Discovering someone with Hutchinson-Gilford progeria syndrome is a little like stumbling upon a real-life Benjamin Button. This rare genetic disorder fast-forwards the aging process in children, with symptoms surfacing within their first two years.

Initially appearing healthy, these unfortunate kids eventually exhibit slowed growth, hair loss, and a reduction in fat tissue. Heart issues or strokes often cut short lives at a very young age: sufferers typically live to around 15. Despite the absence of a cure, ongoing research offers hope in at least managing its symptoms.

Stone man syndrome

Imagine waking up one day and finding that your muscles, tendons, and ligaments seem to be slowly hardening, effectively imprisoning you within your own body. This nightmare is pretty close to the harsh reality for individuals who have Fibrodysplasia ossificans progressiva (FOP), a.k.a. stone man syndrome. Thankfully it’s rare, with a prevalence of about one in every 2 million births.

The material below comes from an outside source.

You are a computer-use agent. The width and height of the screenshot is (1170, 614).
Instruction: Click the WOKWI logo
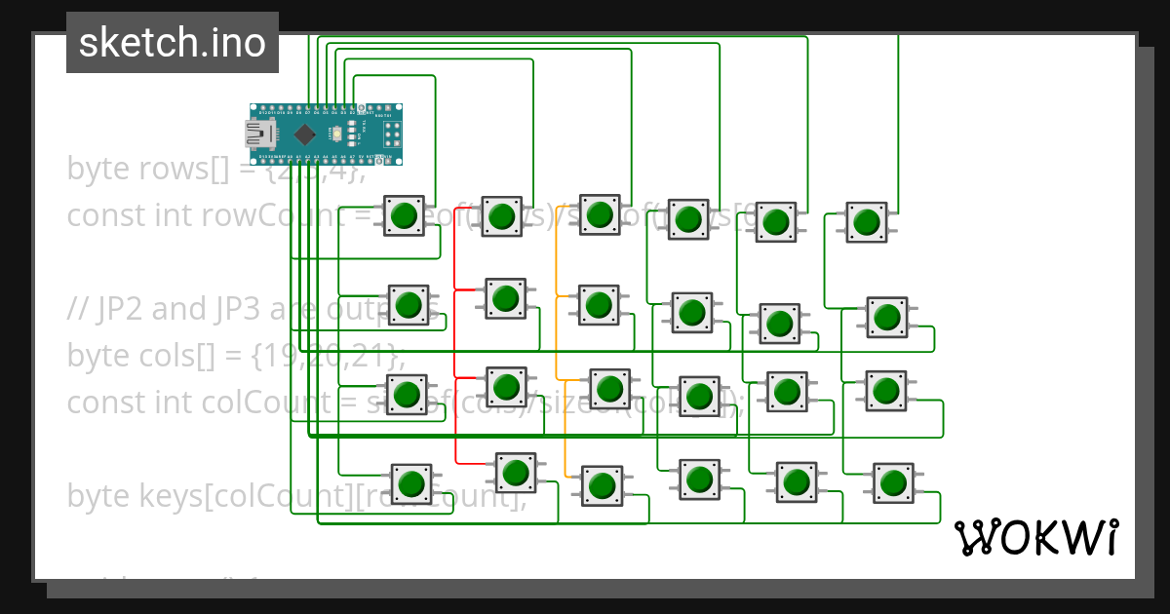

FOP, according to the National Library of Medicine, is characterized by “postnatal progressive heterotopic ossification of the connective tissue and congenital malformation of the big toes.” In layman’s terms, extra bone begins to form in a sufferer’s muscles and soft tissues. Almost 90 percent of FOP cases are sadly misdiagnosed, leading to unnecessary interventions that can actually make things worse.

Necrotizing fasciitis

Necrotizing fasciitis is a thankfully uncommon but terrifying bacterial infection that spreads like wildfire through a sufferer’s body. Let’s not mince our words: it’s a flesh-eating disease. Bacteria invades through breaks in the skin, which can be something as seemingly minor as a scrape. Sometimes you don’t even need a visible wound — blunt trauma can be enough.

Symptoms escalate swiftly, from fiery red skin to agonizing pain and fever. Ulcers, blisters, and black spots later emerge, which signal tissue decay. Further complications can include sepsis, shock, and organ failure. Roughly one in five victims are likely to die from necrotizing fasciitis, even if treatment is administered.